And how perfect that Blondie and Cheap Trick co-headlined that finale, and on the last stop of their tour no less. I’ve gone to several of this year’s “Live at the Garden” shows — always toting a large blanket, a few friends, cheap wine, and picnic spread that would make Martha Stewart proud (last night, that spread included homemade vegan sushi and uncheese fondue). But Blondie rules my world, so I knew this show would not disappoint.
It did get off to somewhat of a slow start for me as I’m not at all a fan of Cheap Trick, but I witnessed plenty of Cheap Trick diehards (mostly middle-aged women) sporting shirts bearing the band’s name. To be honest, when I arrived at the show I couldn’t even name one Cheap Trick song.
Once the band got about midway through their set, I recognized “I Want You To Want Me” and “Surrender.” While I enjoyed those hits, the rest of Cheap Trick’s set bored me to the point that I stopped paying attention to them in favor of Facebooking on my iPhone. When they butchered a Beatles song (and I can’t even remember which one as I’m not a Beatles fan either), I gave up on the band entirely.
Not to give away my age (okay, it’s 29), but I can’t relate to most music recorded before 1985 (I make exceptions for early punk rock though). I’m sure plenty of Cheap Trick fans in the audience last night would give the performance a glowing review, but it wasn’t my thing.
Blondie is the greatest exception to my pre-1985 rule, and thankfully Ms. Debbie Harry and company took the stage next. I’ve seen Blondie in concert three times now, and last night she was looking better than ever. She seemed a little old and tired at the Blondie show in Memphis at Mud Island last year, but last night Harry was in rare form, as if she’d discovered some secret fountain of youth.
Harry was stunning in a tulle ballerina-style skirt and long Lady Gaga-esque blonde wig during the first half of Blondie’s set. She promised fans a good mix of old hits and new music right after opening the set with a new song I didn’t recognize. But the hits — “Hanging on the Telephone,” “Atomic,” “Maria,” and “The Tide Is High” — were peppered throughout the show.
I’ve always had a fondness for “Rapture,” Blondie’s 1981 hit that became the first rap-influenced single to reach number one on the US Billboard chart. I was beside myself when Blondie launched into a nearly 10-minute extended version of the song. Perhaps the best part though was watching all the older white folks trying to rap along as Harry spit “Fab Five Freddy told me everybody’s high/DJ’s spinnin’ are savin’ my mind/Flash is fast, Flash is cool.”
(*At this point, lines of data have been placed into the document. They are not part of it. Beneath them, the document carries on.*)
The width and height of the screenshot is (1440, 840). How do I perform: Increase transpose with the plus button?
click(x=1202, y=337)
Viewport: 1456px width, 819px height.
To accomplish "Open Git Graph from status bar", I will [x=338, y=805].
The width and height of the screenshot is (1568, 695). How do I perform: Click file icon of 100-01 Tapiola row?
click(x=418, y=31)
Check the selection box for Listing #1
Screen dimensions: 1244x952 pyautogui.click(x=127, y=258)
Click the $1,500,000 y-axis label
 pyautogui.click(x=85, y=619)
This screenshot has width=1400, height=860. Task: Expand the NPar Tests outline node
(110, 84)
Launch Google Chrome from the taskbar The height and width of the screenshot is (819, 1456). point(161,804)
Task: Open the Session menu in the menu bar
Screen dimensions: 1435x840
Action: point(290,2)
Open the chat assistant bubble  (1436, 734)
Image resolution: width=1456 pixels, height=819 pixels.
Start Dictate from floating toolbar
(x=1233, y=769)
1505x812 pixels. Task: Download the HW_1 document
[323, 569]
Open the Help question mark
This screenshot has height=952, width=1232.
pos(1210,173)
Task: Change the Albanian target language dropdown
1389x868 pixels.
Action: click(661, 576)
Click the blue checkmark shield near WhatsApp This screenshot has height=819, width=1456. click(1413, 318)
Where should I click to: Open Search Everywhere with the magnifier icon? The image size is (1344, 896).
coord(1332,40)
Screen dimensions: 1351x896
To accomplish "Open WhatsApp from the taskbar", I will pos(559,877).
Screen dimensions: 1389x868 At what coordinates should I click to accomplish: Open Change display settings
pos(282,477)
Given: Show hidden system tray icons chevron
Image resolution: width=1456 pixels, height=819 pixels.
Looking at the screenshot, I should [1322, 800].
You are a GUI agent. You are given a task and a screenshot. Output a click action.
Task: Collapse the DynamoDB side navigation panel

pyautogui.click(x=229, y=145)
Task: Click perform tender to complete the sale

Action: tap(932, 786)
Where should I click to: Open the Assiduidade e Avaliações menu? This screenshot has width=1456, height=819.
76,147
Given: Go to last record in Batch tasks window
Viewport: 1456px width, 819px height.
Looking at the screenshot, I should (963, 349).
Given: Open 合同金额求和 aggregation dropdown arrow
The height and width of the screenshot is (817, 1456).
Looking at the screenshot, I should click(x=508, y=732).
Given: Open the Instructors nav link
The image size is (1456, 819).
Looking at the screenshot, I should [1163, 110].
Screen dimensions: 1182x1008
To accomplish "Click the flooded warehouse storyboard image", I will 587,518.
After a quick costume change, Harry emerged in a punk-rock-style romper (who knew a romper could look so cool?) and delighted fans with a sped-up, high energy version of “One Way Or Another.”
Blondie chose the iconic “Heart of Glass” for the encore, which seemed like a fitting end to the cool summer evening. I was a little dismayed that Blondie didn’t play “Dreaming.” But when my friends, who were seated in the table area near the stage, brought me a Blondie guitar pick that had been thrown into the audience, “Dreaming” didn’t even matter anymore.
We packed up our picnic basket and made our way to the car, knowing the end of the “Live at the Garden” series means summer is almost officially over. Until next year when the season begins anew, we’ve got our Blondie memories (and I’ve got one bad-ass souvenir guitar pick).